[Records excerpted from a collection]
┄┄┄┄┄┄┄┄┄┄

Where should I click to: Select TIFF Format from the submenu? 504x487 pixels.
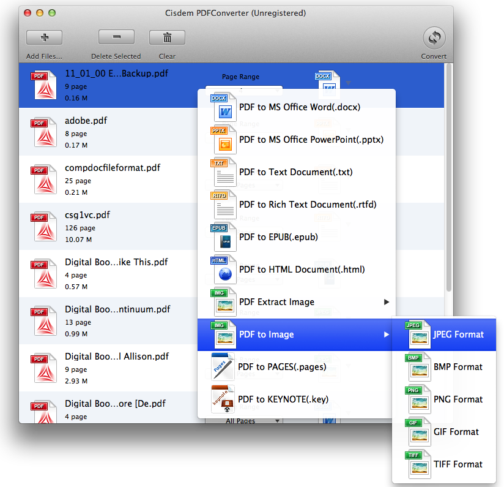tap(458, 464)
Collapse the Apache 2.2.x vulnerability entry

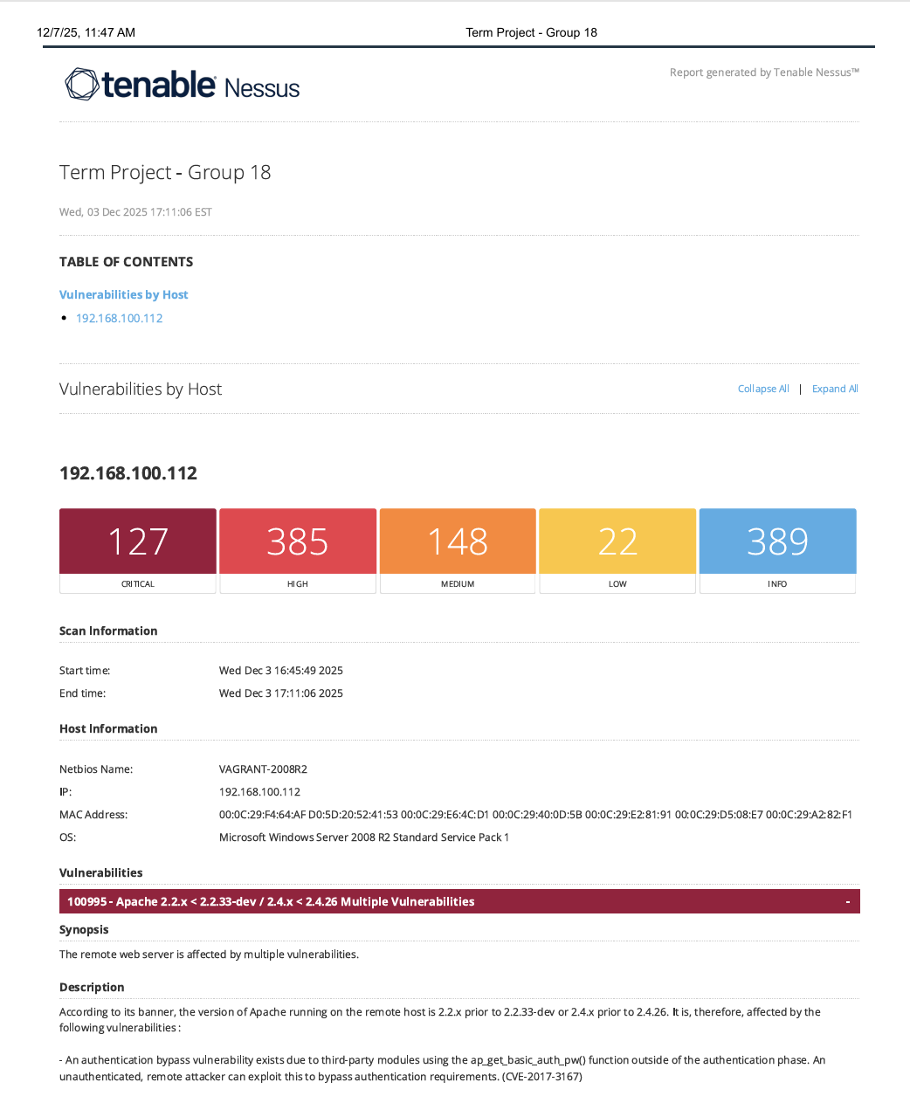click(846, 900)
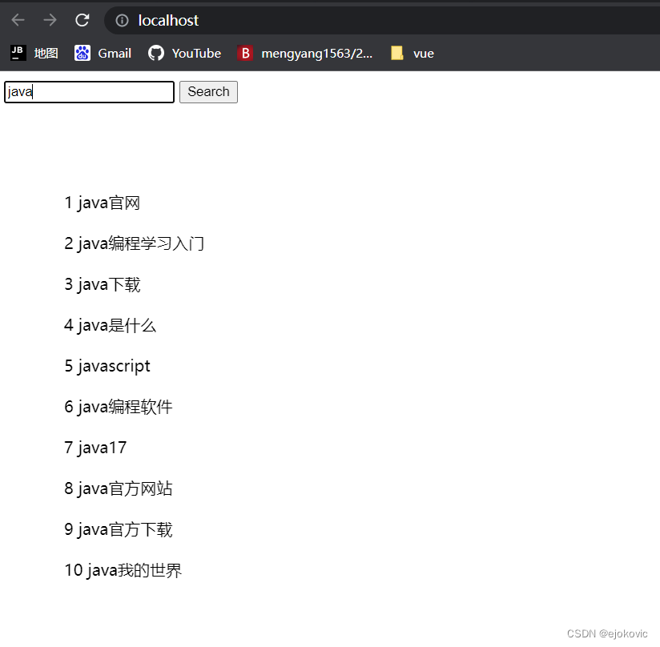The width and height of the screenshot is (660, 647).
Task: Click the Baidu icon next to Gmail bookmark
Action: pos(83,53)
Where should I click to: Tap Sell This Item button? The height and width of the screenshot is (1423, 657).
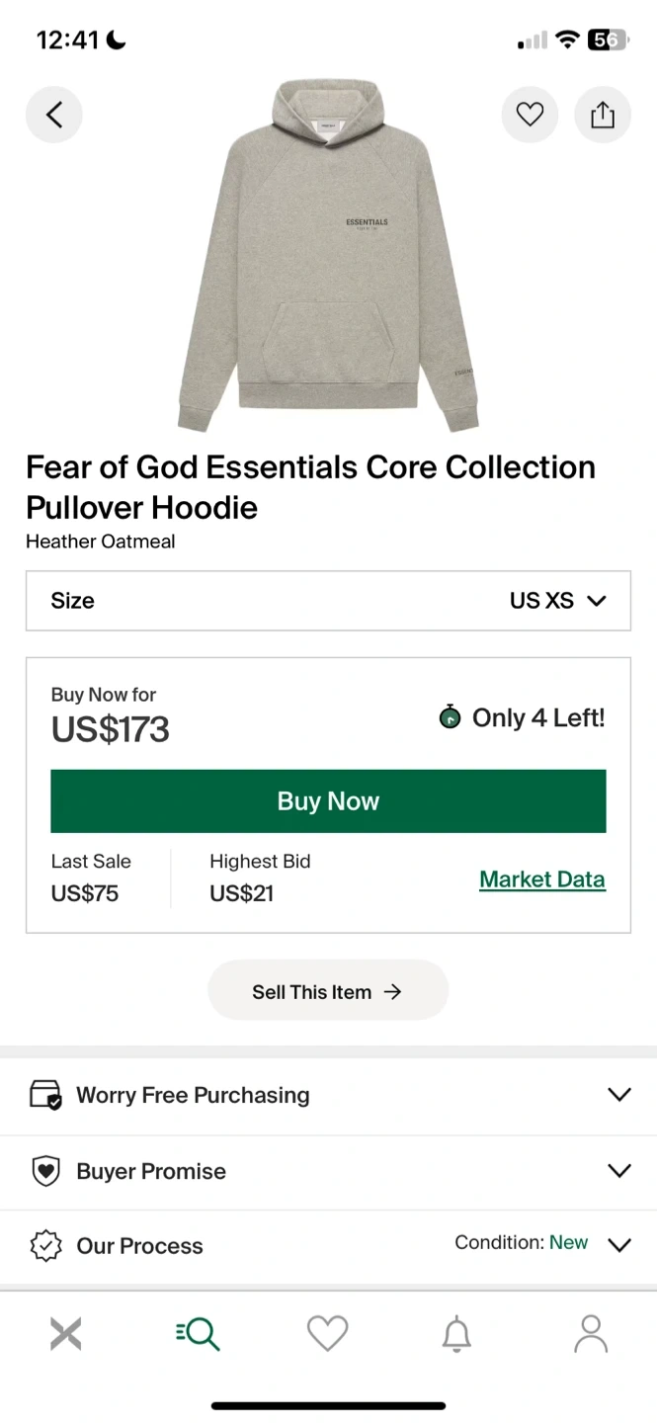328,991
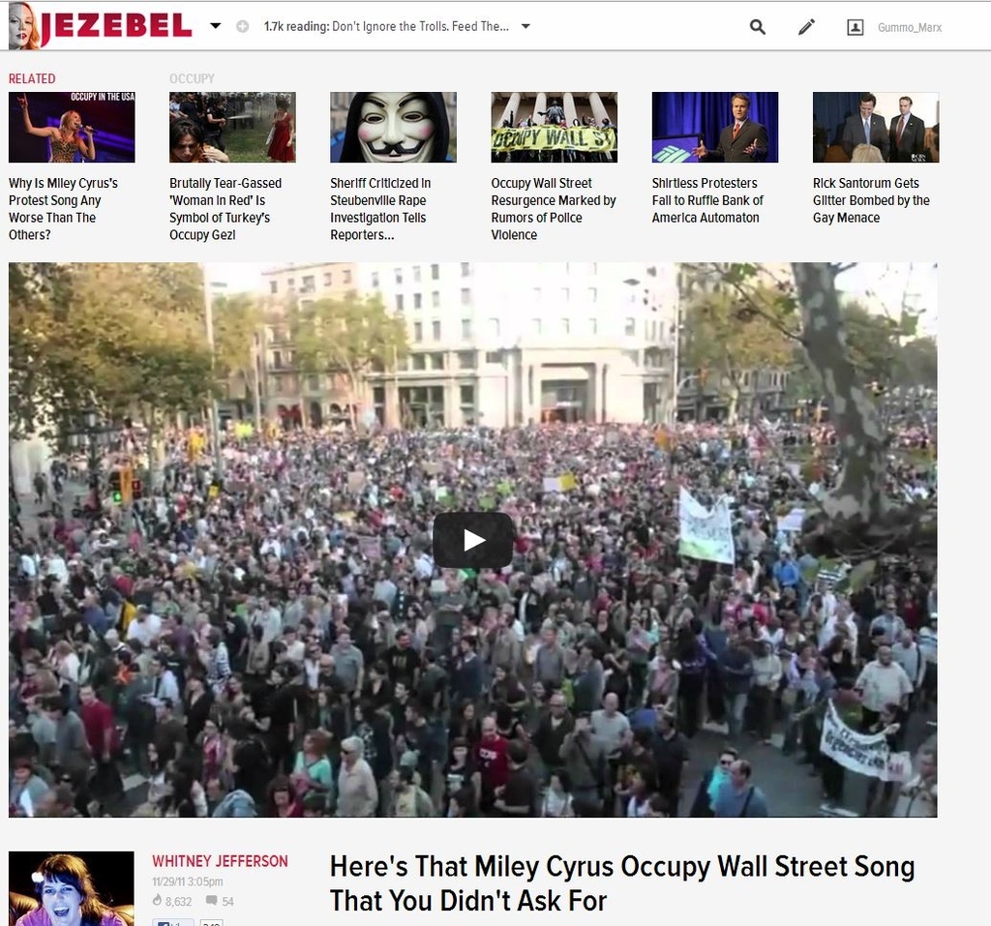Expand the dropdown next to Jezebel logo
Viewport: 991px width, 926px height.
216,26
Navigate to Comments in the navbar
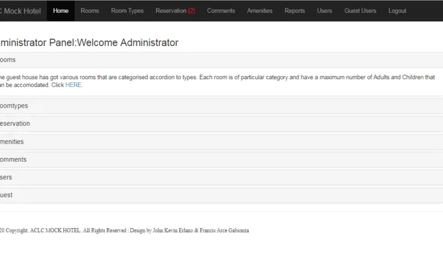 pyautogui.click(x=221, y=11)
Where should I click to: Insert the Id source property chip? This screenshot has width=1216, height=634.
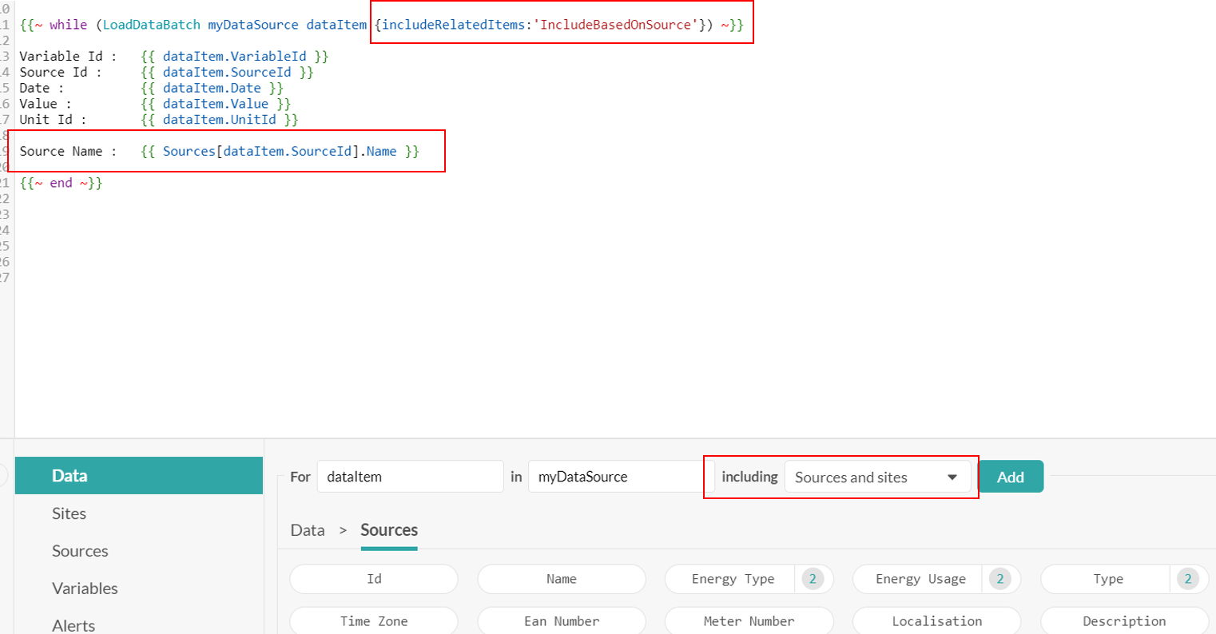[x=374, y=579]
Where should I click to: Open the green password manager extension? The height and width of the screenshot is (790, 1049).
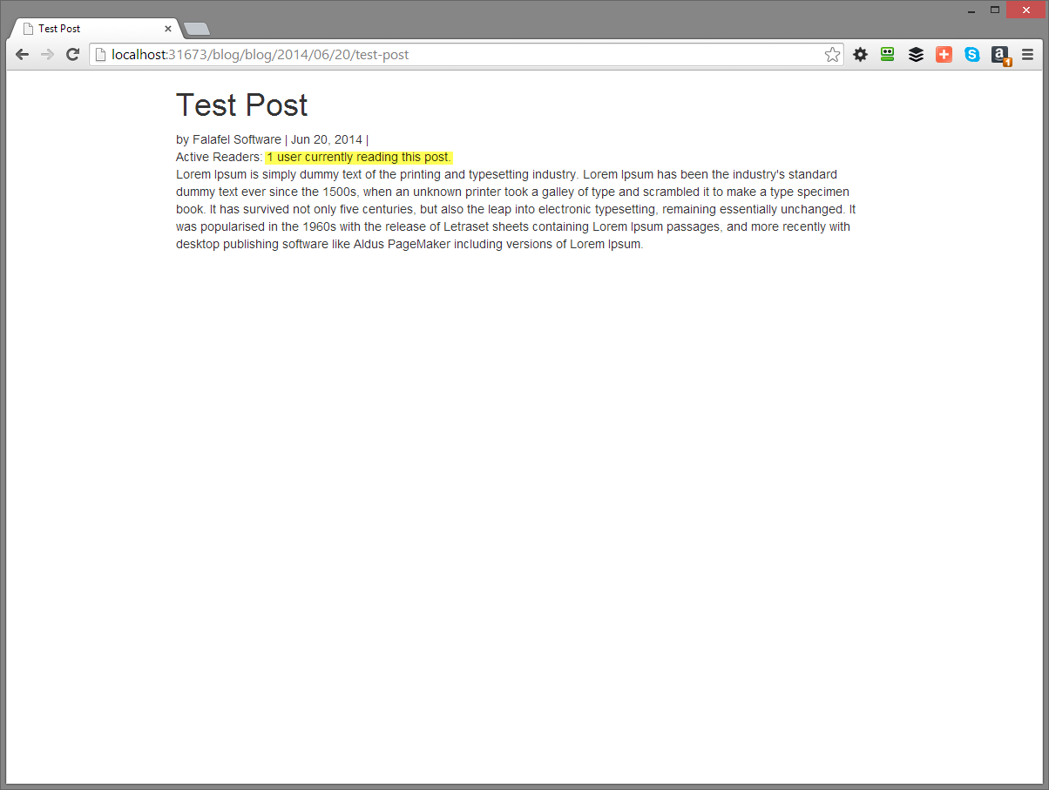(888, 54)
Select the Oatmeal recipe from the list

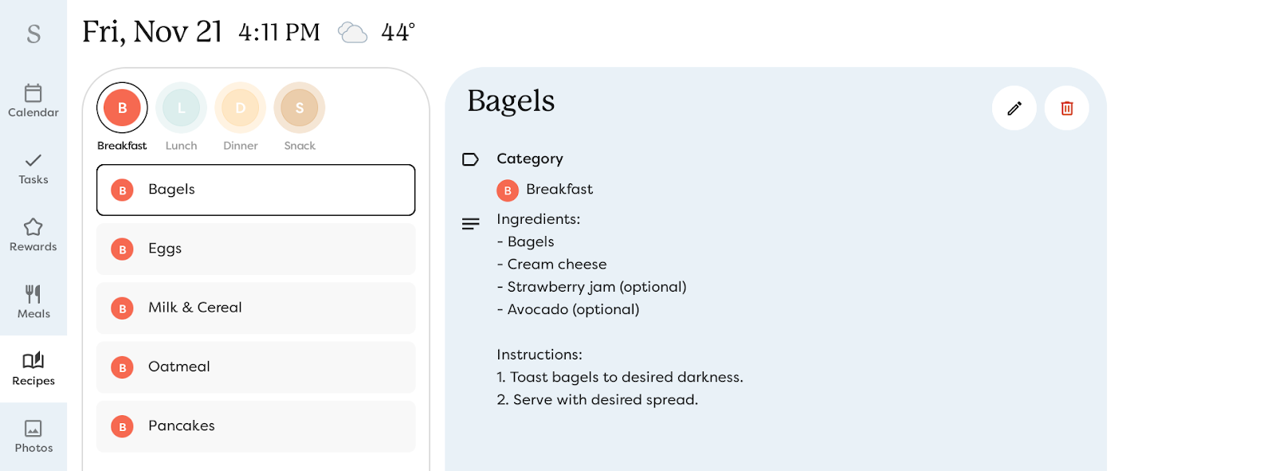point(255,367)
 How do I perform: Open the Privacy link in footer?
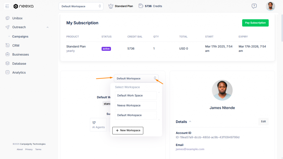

┄┄┄┄┄┄┄┄┄┄

■ TASK DETAILS ■
Retype only the lines from the one with "Collapse the Apache 2.2.x vulnerability entry" through the final line of the entries, please, and keep the pictures out.

■ ANSWER TO THIS PROBLEM ■
Collapse the Apache 2.2.x vulnerability entry

click(846, 900)
The width and height of the screenshot is (660, 647).
Task: Click the Baidu icon next to Gmail bookmark
Action: pos(83,53)
Where should I click to: Tap Sell This Item button? The height and width of the screenshot is (1423, 657).
328,991
Expand the dropdown next to Jezebel logo
Viewport: 991px width, 926px height.
216,26
Navigate to Comments in the navbar
 pyautogui.click(x=221, y=11)
Where should I click to: Insert the Id source property chip? This screenshot has width=1216, height=634.
[x=374, y=579]
Where should I click to: Open the green password manager extension? The height and width of the screenshot is (790, 1049).
(888, 54)
Select the Oatmeal recipe from the list

point(255,367)
 How do I perform: Open the Privacy link in footer?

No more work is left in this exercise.